About 500 employees, members of the media and customer representatives joined an online audience to witness production of the first wing spar for the first 777X that will take to the skies.
The event, which was streamed live on social media channels, marked a major production milestone for the program — the first hole drilled in the first wing spar that will be part of a flying airplane.
Employees expressed their enthusiasm about the beginning of production.
“It’s been so exciting to see the first parts come through after years of preparing for the first airplane,” said Paul Clark, 777X wing assembly mechanic. “We’ve got a great team here and all of us are eager to begin using the new equipment and processes.”
Airline customers shared in the enthusiasm. “Actually seeing and hearing parts being made and parts being delivered is something very exciting,” said Nicolas Zika, Etihad’s representative to Boeing. “It means that this is something real that is being built, and it’s [getting] closer and closer.”
Fabricated in the Composite Wing Center in Everett, Wash., the front and rear spars had their first voyage to a new facility, the 40-02 building, housing 777X wing assembly.

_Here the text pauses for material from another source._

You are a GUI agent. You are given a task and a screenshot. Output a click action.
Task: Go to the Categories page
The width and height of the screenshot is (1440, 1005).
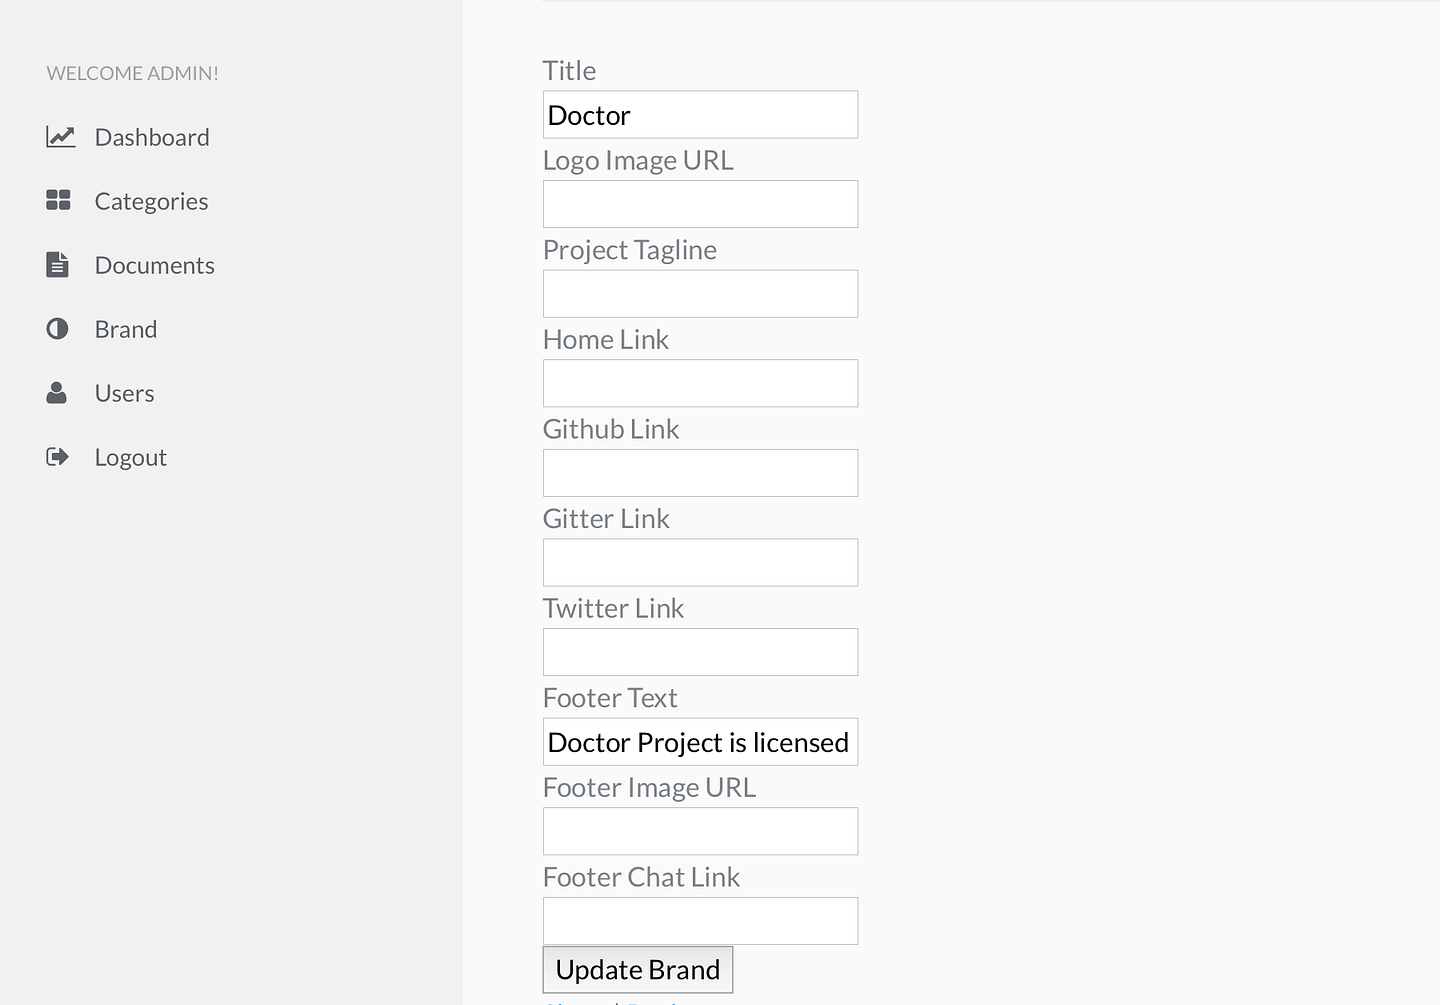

“The 777X wing is a composite, so it is much lighter and maintains good strength characteristics,” said Mary Manning, 777X design engineer. “This allows the airplane to be lighter, which results in greater performance and fuel efficiency. This will be better for our airline customers.”
In anticipation of the 777X, the 40-02 building has been completely refurbished, with new tooling for the wing spars installed, tested and qualified. The first flying airplane are scheduled to roll out next year with test and certification to occur in 2019 and first delivery in 2020.